Yeah, that was one I could never get on board with -- the single or the album (although the US album at least had "All Around The World").

Montgomery Burns' Jazz (Tarfumes The Escape Goat), Saturday, 29 April 2017 21:14 (seven years ago) link

Beat Surrender was a massive disappointment as a swansong, dull verses and a by-numbers chorus, and I don't rate 5 O Clock Hero much either. News of the World has a killer intro, even if the song doesn't quite do it. That was released after Weller ditched their would-be third album and Weller went off to rewrite, the new songs becoming All Mod Cons. I think the dark horse with a surprisingly high vote may be Bitterest Pill, their romantic pop moment.

Dr X O'Skeleton, Saturday, 29 April 2017 21:37 (seven years ago) link

This is the Modern World is definitely my least favourite Jam album, but it could have been so much better if they hadn't rushed it or put themselves under pressure to deliver two albums in the same year. In the City was released in May 1977, and then This is the Modern World in November 1977, which is just nuts.

Even with that in mind though, I think there's a lot of keepers on the record: 'Standards', 'Life Through a Window', 'In the Street Today', 'Here Comes The Weekend', 'Tonight at Noon' ... I also quite enjoy their version of 'In the Midnight Hour'

The Anti-Climax Blues Band (Turrican), Saturday, 29 April 2017 22:06 (seven years ago) link

x-post:

Really? 'Just Who is the 5 o'Clock Hero?' is one of my personal highlights of The Gift, although it's not my absolute favourite track on there... that award would go to 'Running on the Spot', with no hesitation or doubt.

The Anti-Climax Blues Band (Turrican), Saturday, 29 April 2017 22:08 (seven years ago) link

I like 'Beat Surrender' a lot, but I would have preferred it if they'd recorded 'A Solid Bond In Your Heart' like they were originally going to. There's a demo on the box set of The Jam doing 'A Solid Bond In Your Heart' with the middle 8 that would eventually end up in 'Beat Surrender' ... it's the same version as the one on Extras, except that section was edited out for the Extras release.

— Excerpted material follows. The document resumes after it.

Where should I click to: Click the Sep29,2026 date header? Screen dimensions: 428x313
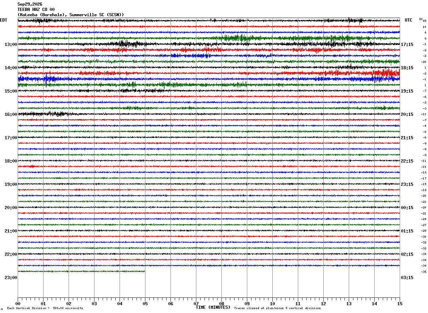(x=30, y=4)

Of course, when The Style Council eventually recorded it, Weller had to write a new middle section.

The Anti-Climax Blues Band (Turrican), Saturday, 29 April 2017 22:13 (seven years ago) link

I always liked "Beat Surrender," but I didn't hear it until four years after it was released, so there was no FINAL JAM SINGLE EVER baggage.

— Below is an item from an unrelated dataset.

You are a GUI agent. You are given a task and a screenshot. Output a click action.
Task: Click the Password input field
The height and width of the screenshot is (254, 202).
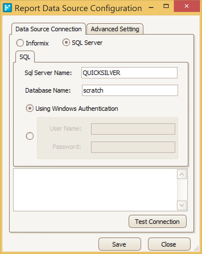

"Shopping," though, is really underrated, and it's where Rick and Bruce proved they could hang with Weller's new direction.

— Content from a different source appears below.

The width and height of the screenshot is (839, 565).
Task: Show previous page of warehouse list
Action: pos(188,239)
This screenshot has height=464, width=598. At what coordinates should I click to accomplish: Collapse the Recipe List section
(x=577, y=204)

Montgomery Burns' Jazz (Tarfumes The Escape Goat), Saturday, 29 April 2017 22:19 (seven years ago) link

Yeah, I agree with you on both points there... I think 'Shopping' is very underrated and possibly gets overlooked because The Jam hadn't really attempted anything like that before, and with it being on the B-side of the final Jam single it kinda sticks out like a sore thumb in their discography. It does, though, prove that Foxton and Buckler could have indeed done a great job with the stuff Weller ended up going on to do with The Style Council. I couldn't imagine them being too into some of the stuff on Cafe Bleu and definitely not The Cost of Loving or Confessions of a Pop Group (although most of their audience weren't into those records either, as much as I think Confessions of a Pop Group is underrated) but it's not hard to imagine Foxton and Buckler getting stuck into 'Speak like a Child', 'Party Chambers', 'Headstart for Happiness', 'A Solid Bond in Your Heart', 'My Ever Changing Moods', 'You're the Best Thing', 'Shout to the Top!', 'Walls Come Tumbling Down', 'Come to Milton Keynes', 'A Man of Great Promise', 'Down in the Seine', 'Internationalists' etc. If they were capable of doing something like 'Precious' and 'Shopping', I can't see why they couldn't have done 'Long Hot Summer' ...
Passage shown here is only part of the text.